Since then, acoustician and speaker designer Earl Geddes has taken Welti's conclusions much further into the practical realm, reportedly having set up audio systems in several of his clients' home theaters, successfully smoothing bass response with the use of three subwoofers (instructions for Geddes' technique are posted here.

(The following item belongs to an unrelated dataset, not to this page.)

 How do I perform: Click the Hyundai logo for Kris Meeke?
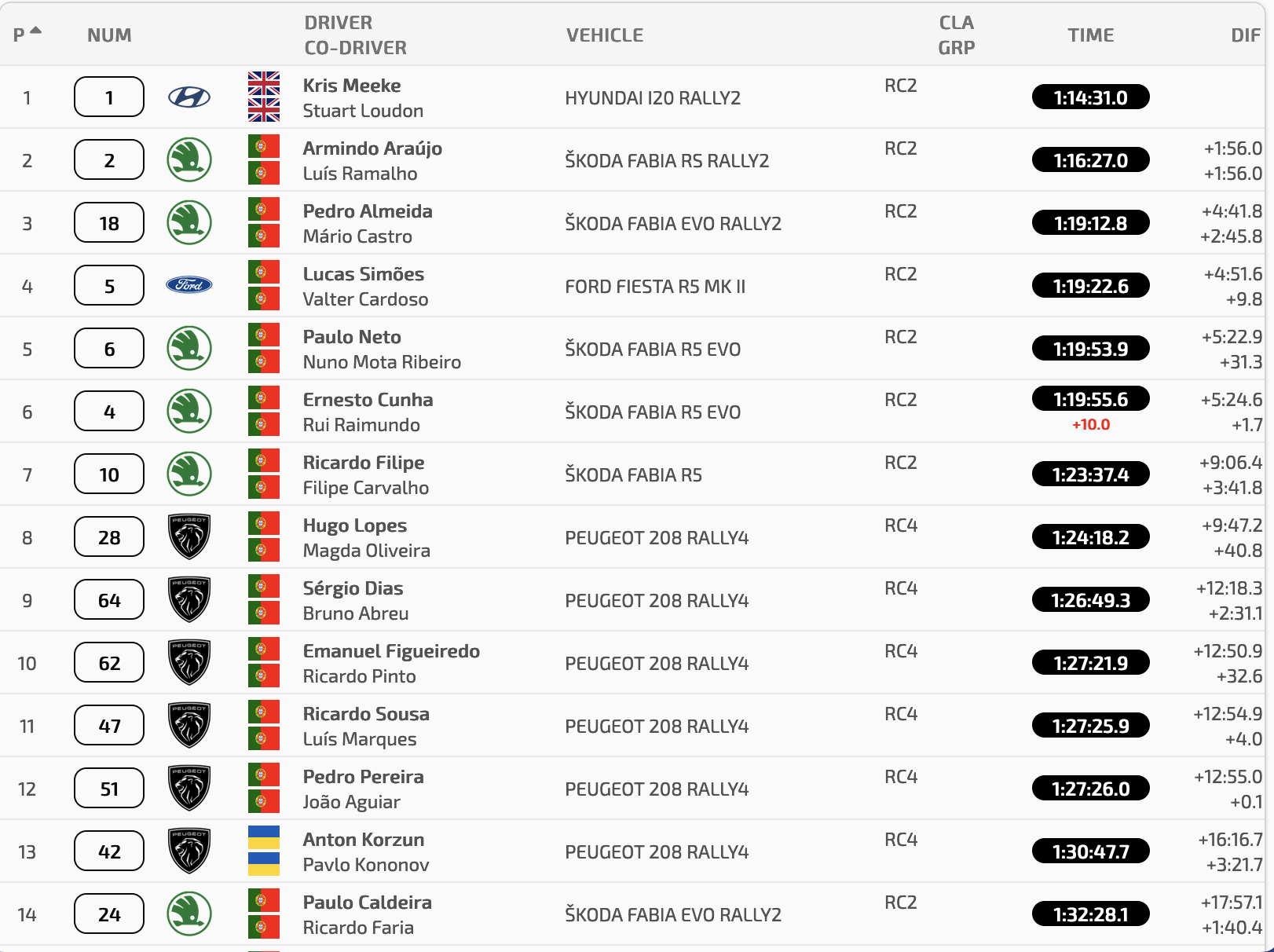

These guys are indeed on to something. I started with an F12SE in the left corner of my listening room...an excellent location for a subwoofer actually, but it did produce an obvious lump in the response at around 40 Hz (during the solo subwoofer listening sessions above, I eliminated this node using the parametric EQ). I then placed the 2nd subwoofer at a point roughly midway down the wall on the opposite side of the room, adjacent to my listening position. The 40 Hz spike was gone! Well, not exactly gone. It did attenuate noticeably, but not as much as I was able to do with the EQ. The experience of having a bass lump go away when turning on a 2nd subwoofer was so shockingly surreal, the effect seemed a bit more pronounced at first then it ended up being under closer listening. Also, it was "replaced" to a degree by another peak around 70 Hz... not as obnoxious as the first, but certainly audible.
70ish Hz is a very common node in rooms with 8 foot ceilings, like mine, and presumably (according to Geddes) it could be reduced by the addition of a 3rd subwoofer located somewhere above the midpoint of my room. I didn't have a 3rd F12SE, and even if I did, I don't have any furniture large and sturdy enough to position one that high. Still, not a bad experiment, something I'm sure that could be useful to anyone who happens to have three subwoofers around.
What I found over the course of this review period, however, is that there is magic in the bass, at least when it's done properly. It can produce deeper levels of musical involvement, and not just with music that "goes there" per se. The question remains, then, does Rythmik do bass properly? The answer is an unequivocal yes! I'm hooked...line and sinker. The F12SE is in my system for good... Brian is not getting it back.
Would I recommend one or two (or three)? That depends mostly, of course, on how much you are willing to spend. A single F12SE is adequate for my listening room, and with the on-board EQ I can get the response as smooth as I need. Two would be nice, mostly so they can do their job without having to work so hard, but I don't know if that's worth another kilobuck (or nearly so) to me.
But that's my budget. For those in an entirely different audio tax bracket, there are several world-class subwoofers on the market that run $3000 each and higher (JL Audio, REL, and Velodyne all come to mind). I don't have any on hand to compare, but I'm confident that Rythmik can hang in that crowd without embarrassment... I'd take a pair of F12SEs over a single one of these megabuck behemoths any day of the week. If this is the price range in which you are shopping, I highly suggest you put a set of Rythmiks on your short list.